C’est un stand ? Non, c’est un espace. Un salon à soi-seul, précisent les milliers de petits dépliants proposés dans de grands corbeilles transluscides. Sur un fond cossu de moquette bleue, une vingtaine d’hommes et de femmes sont installés dans des petits guichets orange. Face à chacun d’eux, toute la journée, une file ininterompue va défiler, de l’ouverture à la fermeture. Certains sont un peu turbulents, marqués des attributs de la banlieue dont ils sont souvent venus par classe entière. D’autres, plus nombreux encore, sont là avec leurs parents. Et ils patientent, parfois pendant de longs quarts d’heures, stoïques et patients.
Sont-ils venus récupérer un bien précieux, un nouveau jeu à la mode ou consulter des oracles ? Pas tout à fait : ils sont venus consulter un conseiller d’orientation. « Psychologue ! » complète un des hommes assis derrière son guichet.

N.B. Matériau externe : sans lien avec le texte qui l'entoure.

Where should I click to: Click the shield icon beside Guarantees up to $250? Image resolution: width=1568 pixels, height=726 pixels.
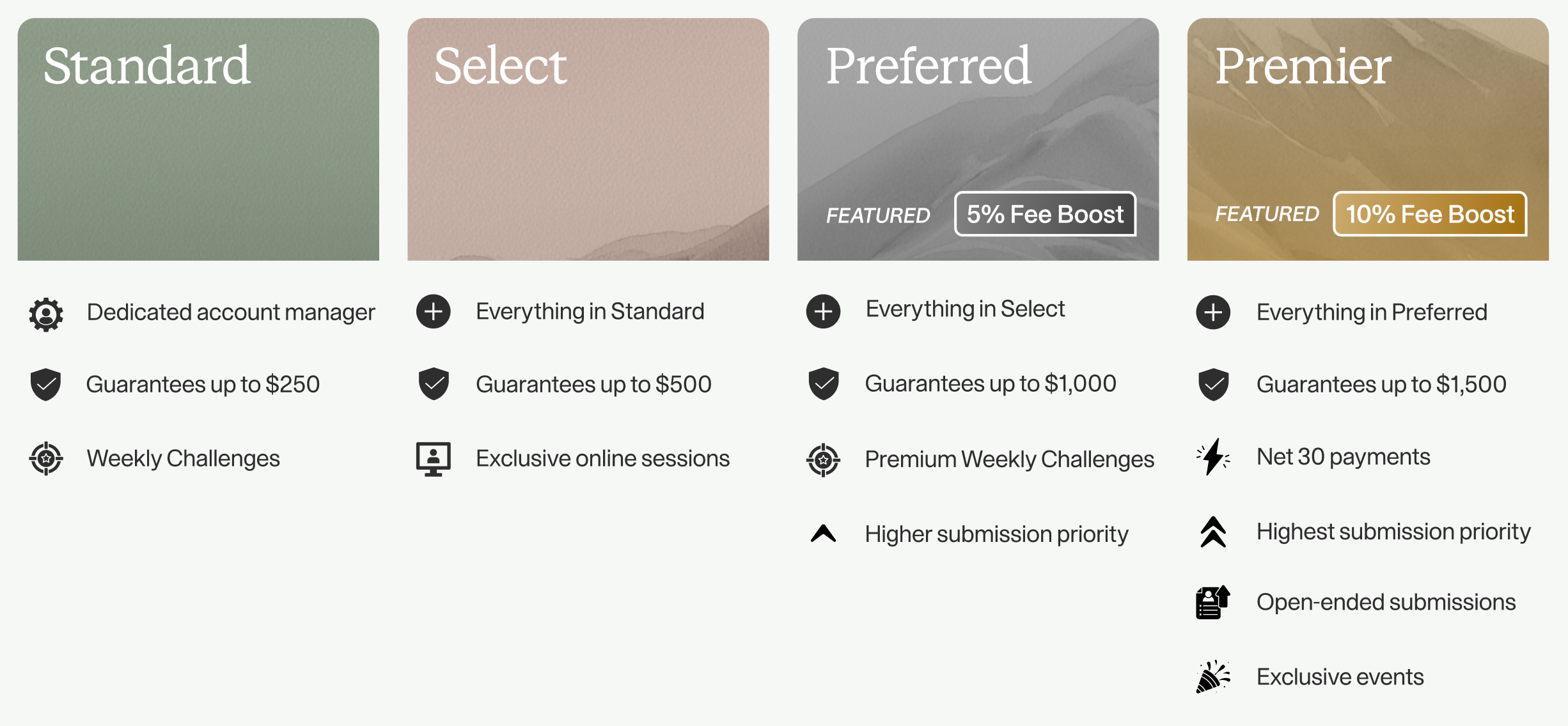coord(45,385)
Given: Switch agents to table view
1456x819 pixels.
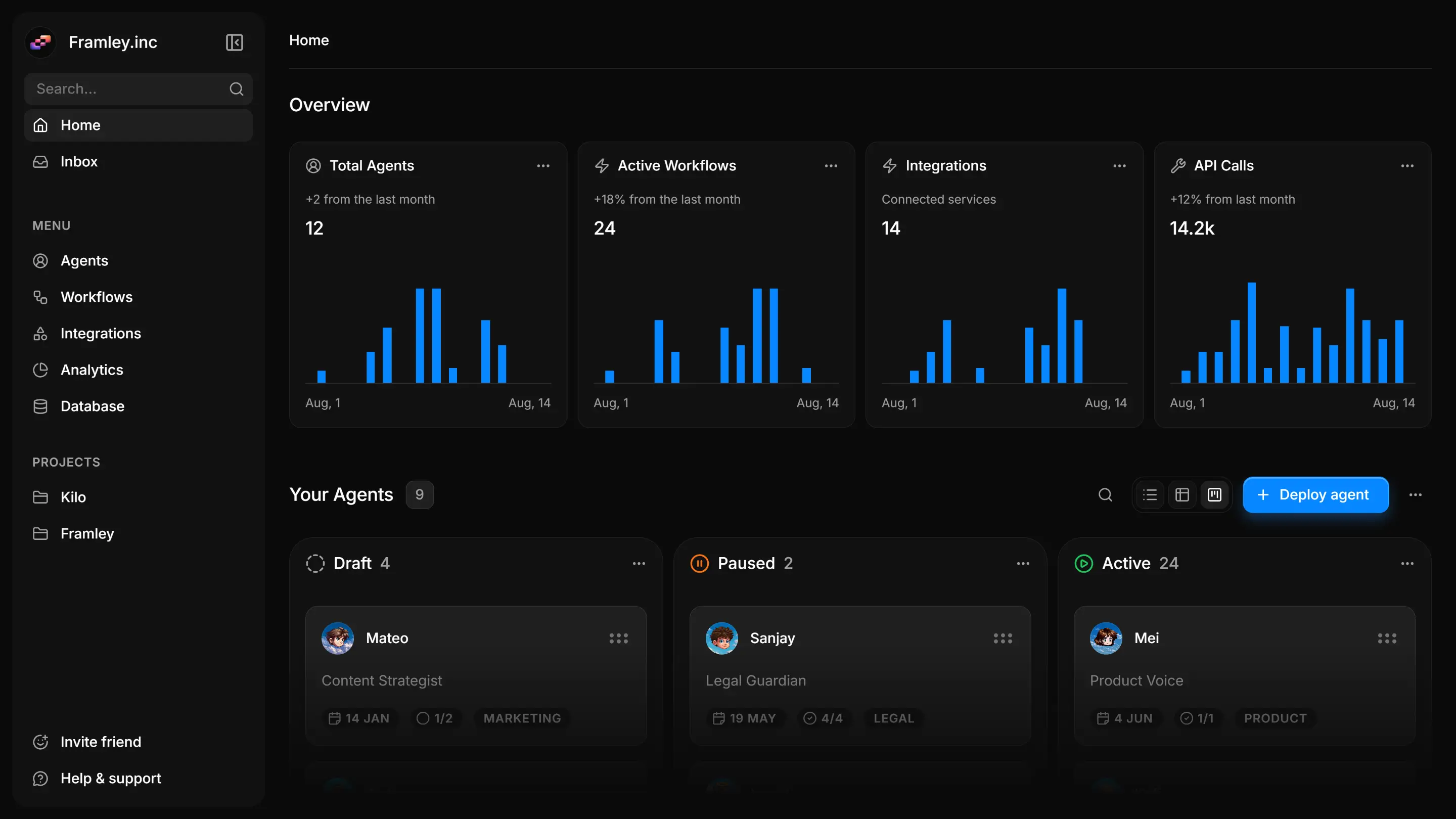Looking at the screenshot, I should tap(1182, 494).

Pour Mme R., venue avec sa fille cadette, l’exercice est vaguement inquiétant. Si la plus grande semble être sur orbite dans son université, la trajectoire de la seconde semble être plus floue. Elle est aux côtés de sa mère, pas stressée, mais vaguement tendue, comme avant un oral important.
Pourquoi sont-elles venues aujourd’hui ? Parce qu’elles ne savent pas où s’adresser. Le CIO de leur établissement ? Elles ne sont pas sûres de savoir exactement ce que c’est. Et de toutes façons, « je travaille jusqu’à 19 heures tous les jours, alors me déplacer… ». Ont-elles un objectif, un dessein ? « Moi, c’est plutôt médecine ou avocate » s’empresse de répondre la grande adolescente. « Plutôt des études pas trop longues » complète la mère, dans les yeux desquels on sent quelques non-dits. « Plutôt à l’université. On ne choisira une école que si on est sûre qu’il y aurait un « plus » du côté de l’emploi. Avec la crise qui s’annonce, ça ne va pas être facile de s’en tirer »… L’Université, elle y a elle-même goûté, il y a une petite vingtaine d’année. Avec un sentiment un peu amer : « je m’y suis un peu noyée, je n’avais pas l’autonomie nécessaire pour me retrouver livrée à moi-même dans le grand bain. Si pour ma fille, on pouvait trouver une prépa… Mais j’ai peur qu’elle n’ait pas le niveau… ». La file d’attente avance. Plus que cinq.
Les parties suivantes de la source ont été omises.